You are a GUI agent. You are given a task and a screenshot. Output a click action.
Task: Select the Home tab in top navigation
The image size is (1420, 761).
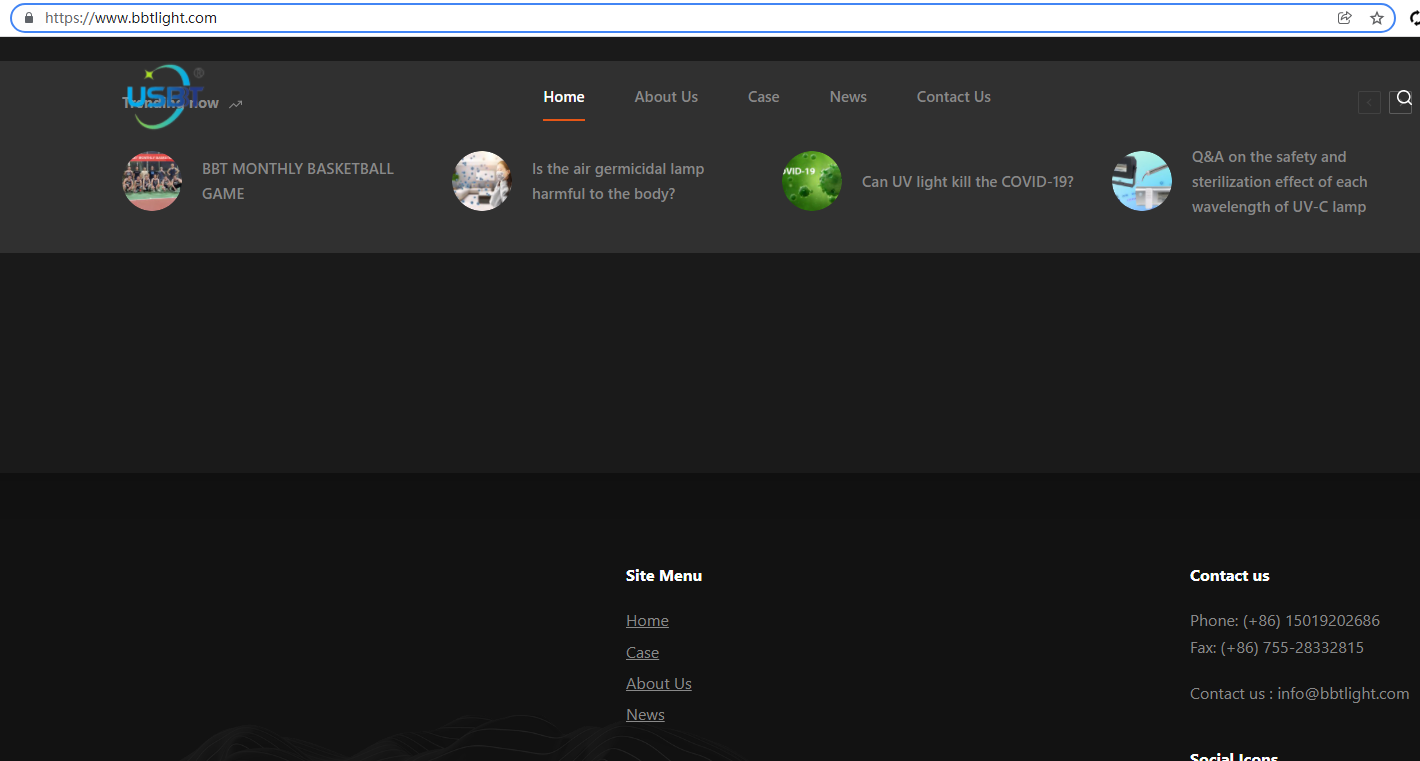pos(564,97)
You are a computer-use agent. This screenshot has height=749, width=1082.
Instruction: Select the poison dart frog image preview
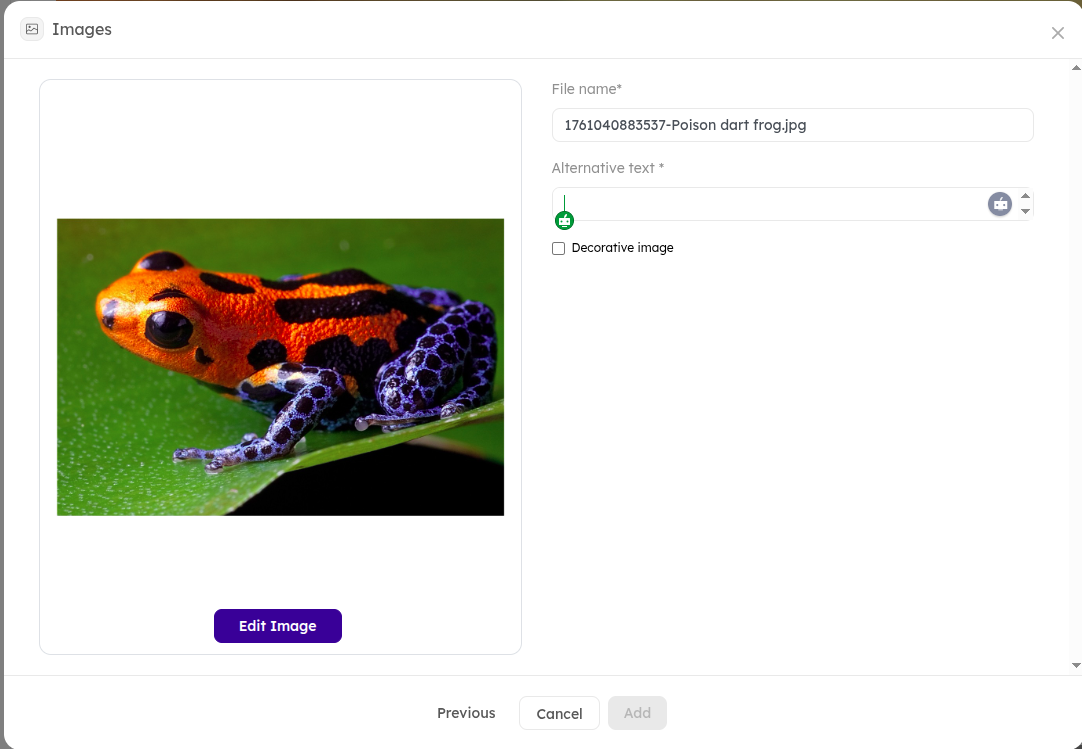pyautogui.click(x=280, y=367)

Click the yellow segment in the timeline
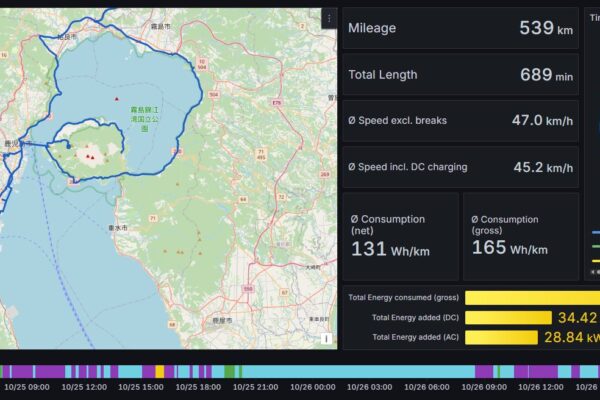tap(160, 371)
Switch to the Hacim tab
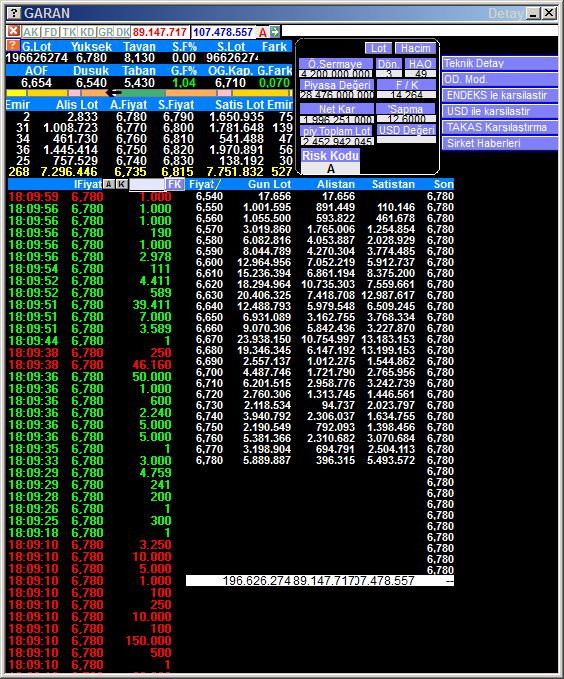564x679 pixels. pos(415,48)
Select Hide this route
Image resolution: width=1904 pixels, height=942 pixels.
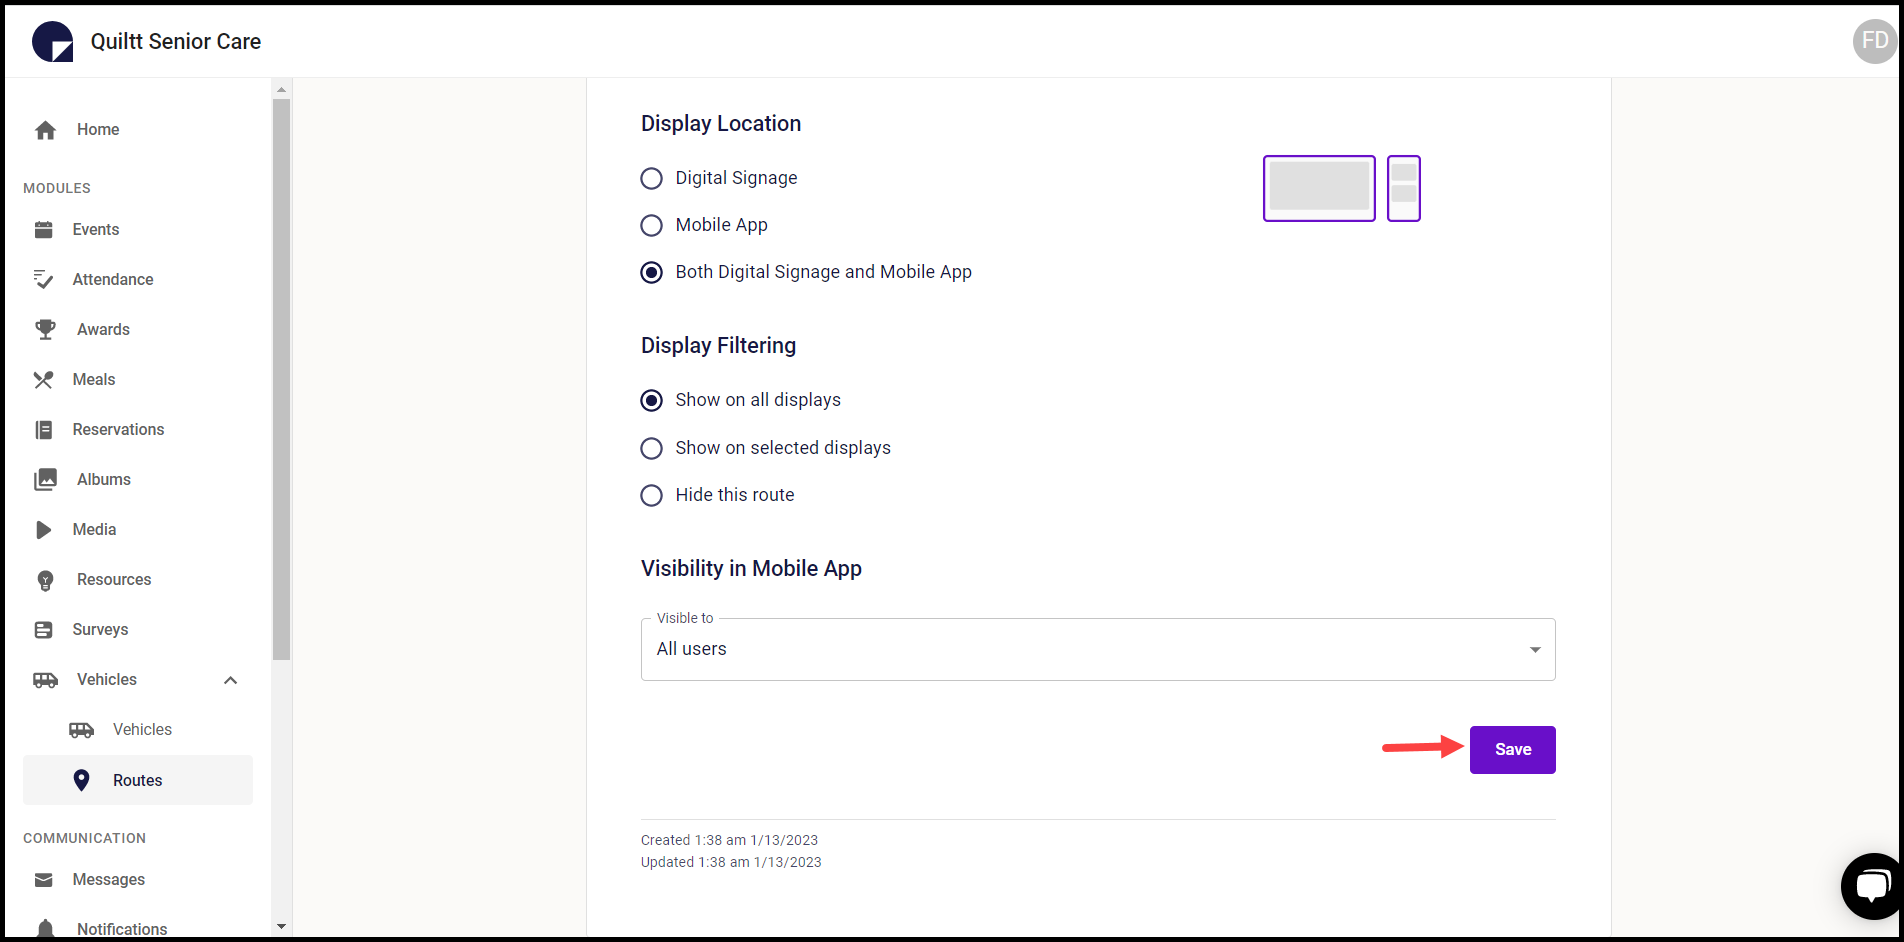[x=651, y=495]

▶ [Problem to solve] Where the string "agent" turns up in a line of the data above, copy that whole line.

▶ [Result of this exercise]
You are a GUI agent. You are given a task and a screenshot. Output a click action.
You are a computer-use agent. This screenshot has height=749, width=1082.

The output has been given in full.